Cybernetics (from the Greek word κυβερνήτης for a helmsman) is the name of the cross-disciplinary field which studies regulatory systems, not only mechanical, but also in animals and in social systems.

Although the term ‘cybernetics’ is hardly used these days, computer programs have vastly extended the scope of machine interactions with the environment. An ATM, for example, has multiple input steps – it reads your card’s chip, asks for and processes your PIN, asks how much cash you want to take out. As for your word processor, it is constantly scanning to see what key you will press next, or what menu command you will invoke.

Here, the algorithmic system is made more complex by the loops in the software which scan for input and use if–then–else loops to evaluate and act accordingly.

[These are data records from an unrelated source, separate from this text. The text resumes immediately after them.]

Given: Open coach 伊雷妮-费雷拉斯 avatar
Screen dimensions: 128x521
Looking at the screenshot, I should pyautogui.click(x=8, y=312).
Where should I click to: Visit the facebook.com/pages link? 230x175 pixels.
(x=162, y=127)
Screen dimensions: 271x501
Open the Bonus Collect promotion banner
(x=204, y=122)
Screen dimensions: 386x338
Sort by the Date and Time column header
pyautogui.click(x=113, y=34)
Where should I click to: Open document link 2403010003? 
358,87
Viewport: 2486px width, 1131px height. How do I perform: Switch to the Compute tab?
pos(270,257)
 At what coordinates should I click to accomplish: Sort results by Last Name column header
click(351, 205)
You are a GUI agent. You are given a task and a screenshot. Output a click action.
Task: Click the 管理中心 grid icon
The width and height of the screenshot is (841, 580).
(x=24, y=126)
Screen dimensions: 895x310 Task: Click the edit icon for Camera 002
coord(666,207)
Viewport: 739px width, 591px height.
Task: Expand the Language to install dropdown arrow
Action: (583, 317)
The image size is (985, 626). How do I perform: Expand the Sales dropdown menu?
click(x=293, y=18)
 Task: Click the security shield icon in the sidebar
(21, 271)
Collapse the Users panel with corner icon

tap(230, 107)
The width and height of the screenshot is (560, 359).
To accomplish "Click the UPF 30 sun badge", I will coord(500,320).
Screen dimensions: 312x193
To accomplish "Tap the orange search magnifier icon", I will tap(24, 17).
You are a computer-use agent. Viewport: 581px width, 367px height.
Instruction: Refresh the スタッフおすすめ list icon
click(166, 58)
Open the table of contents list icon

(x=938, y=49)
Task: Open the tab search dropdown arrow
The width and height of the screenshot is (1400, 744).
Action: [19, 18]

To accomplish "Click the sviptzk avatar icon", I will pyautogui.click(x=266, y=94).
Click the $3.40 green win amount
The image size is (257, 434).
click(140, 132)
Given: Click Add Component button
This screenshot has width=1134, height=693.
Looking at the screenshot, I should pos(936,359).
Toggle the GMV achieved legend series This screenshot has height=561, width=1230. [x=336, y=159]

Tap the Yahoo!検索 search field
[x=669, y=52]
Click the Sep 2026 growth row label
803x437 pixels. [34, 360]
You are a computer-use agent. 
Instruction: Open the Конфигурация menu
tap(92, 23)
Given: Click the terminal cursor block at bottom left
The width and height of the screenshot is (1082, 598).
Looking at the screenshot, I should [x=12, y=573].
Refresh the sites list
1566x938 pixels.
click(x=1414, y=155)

Interactive algorithmic software is very complex – perhaps nobody on the engineering team fully understands what is going on beneath the hood. However, it is in principle knowable, and also, it is incapable of autonomous ‘thought’. The systems critiqued in Cathy O’Neil’s Weapons of Math Destruction are all of this type: they are not artificial intelligences.

The quest for ‘artificial intelligence’

The intellectual background to the postwar vision of creating a machine which could replicate human intelligence, has surprisingly deep roots in the philosophical and mathematical thinking of Ramon Llull, René Decartes, Thomas Hobbes, Gottfried Liebnitz and others, who shared a tradition of seeing formal logic as the epitome of thought, and considered that all rational decision-making could in principle be reduced to logical operations.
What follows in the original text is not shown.